La fuerte tendencia de los consumidores al ahorro y las restricciones impuestas por las tarjetas de crédito presagian una jornada adversa para el comercio en la próxima temporada de compras.
"Se dice que la recesión ya terminó si se mide por PIB, pero lo cierto es que las empresas siguen despidiendo gente", dijo ayer Jack Kyser, economista fundador de la Corporación de Desarrollo Económico del Condado de Los Ángeles (LAEDC), en el momento de revelar sus previsiones para la época navideña de compras. Predijo una gran cantidad de cierres de pequeños negocios, especialmente los de tipo familiar, al terminar las fiestas de fin de año.
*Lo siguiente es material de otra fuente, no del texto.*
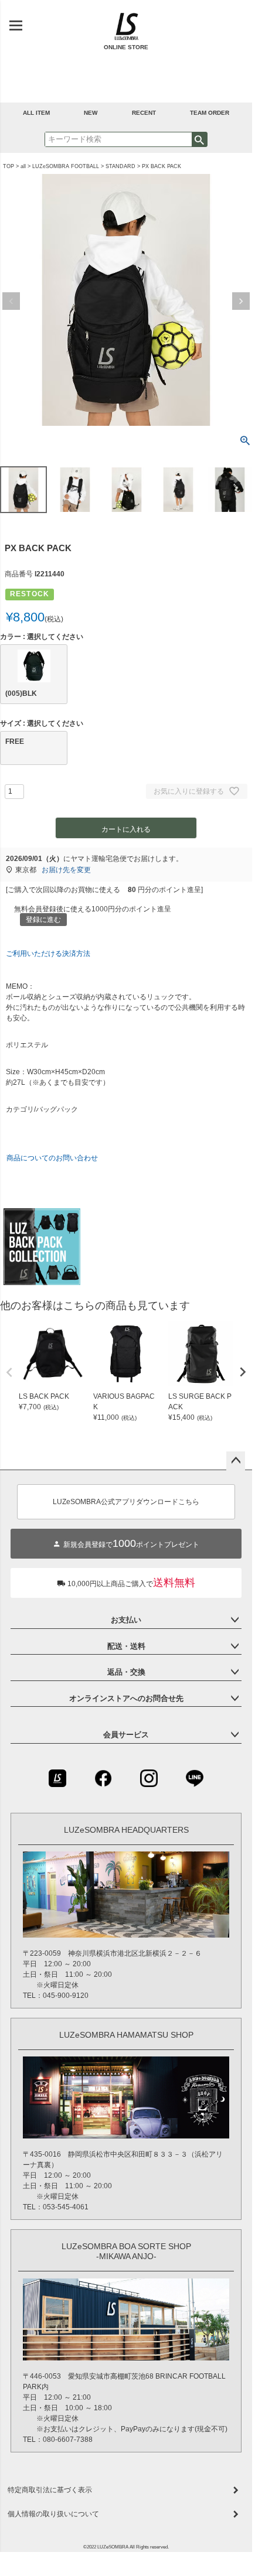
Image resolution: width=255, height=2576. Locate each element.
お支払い (126, 1619)
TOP (8, 166)
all (23, 166)
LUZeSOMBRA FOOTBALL (65, 166)
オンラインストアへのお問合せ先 (126, 1698)
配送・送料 (126, 1646)
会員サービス (126, 1734)
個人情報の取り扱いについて (53, 2514)
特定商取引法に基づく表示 (50, 2490)
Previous (11, 301)
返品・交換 (126, 1672)
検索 (199, 139)
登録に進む (43, 919)
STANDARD (120, 166)
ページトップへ (235, 1460)
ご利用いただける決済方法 (48, 953)
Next (241, 301)
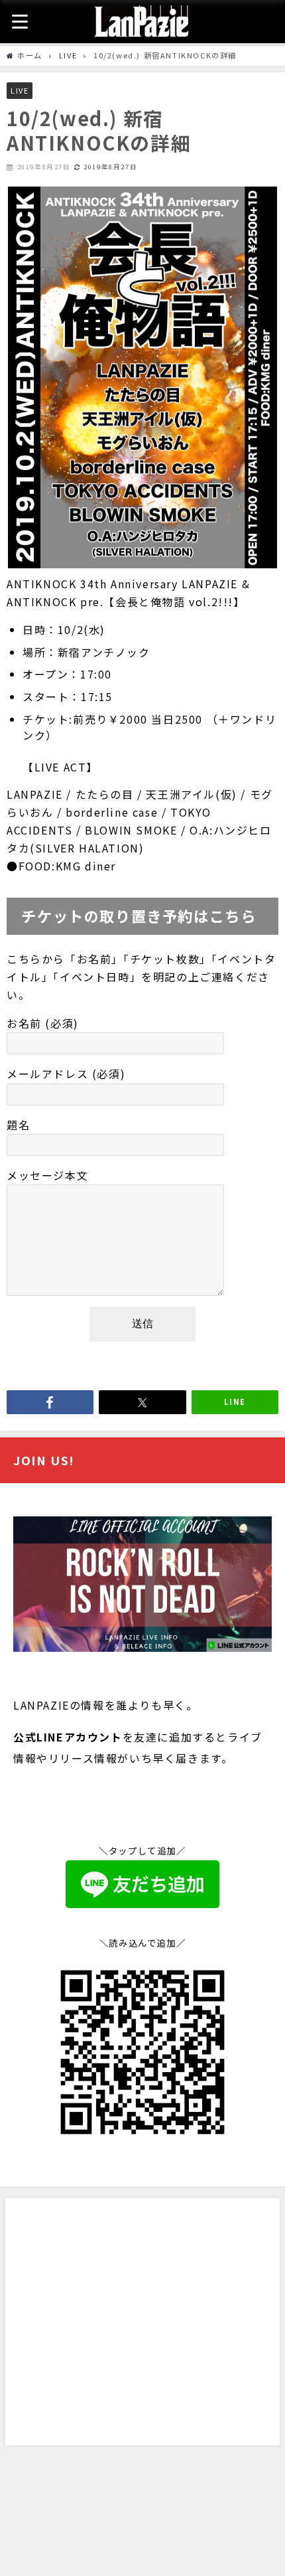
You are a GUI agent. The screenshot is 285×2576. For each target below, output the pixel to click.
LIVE (19, 90)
Aunque las estimaciones para California prevén que las ventas suban entre 1% y 2% respecto del año pasado y a pesar de que algunas de las tiendas más importantes del país, como Saks y Nordstrom, dieron a conocer que sus ventas se recuperaron en octubre, Kyser destacó que el comercio minorista ha sido muy cauto a la hora de ordenar mercadería. Esto dijo, se ha reflejado en la caída de las importaciones que pasan por el Puerto de Los Ángeles. Añadió que los compradores que esperan hasta una semana antes de la Navidad en espera de encontrar abundancia de ofertas, lo más probable es que se topen con locales vacíos.
Janet LaFevre, directora de mercadotecnia de Glendale Galleria, uno de los centros comerciales más frecuentados de la región, recomendó a los buscadores de ofertas que madruguen, pues las tiendas no van a reaprovisionarse tan rápidamente como en años anteriores. Los madrugadores, dijo, barrerán con las ofertas y con los especiales denominados ‘doorbusters’, que serán anunciados previamente en espacios publicitarios.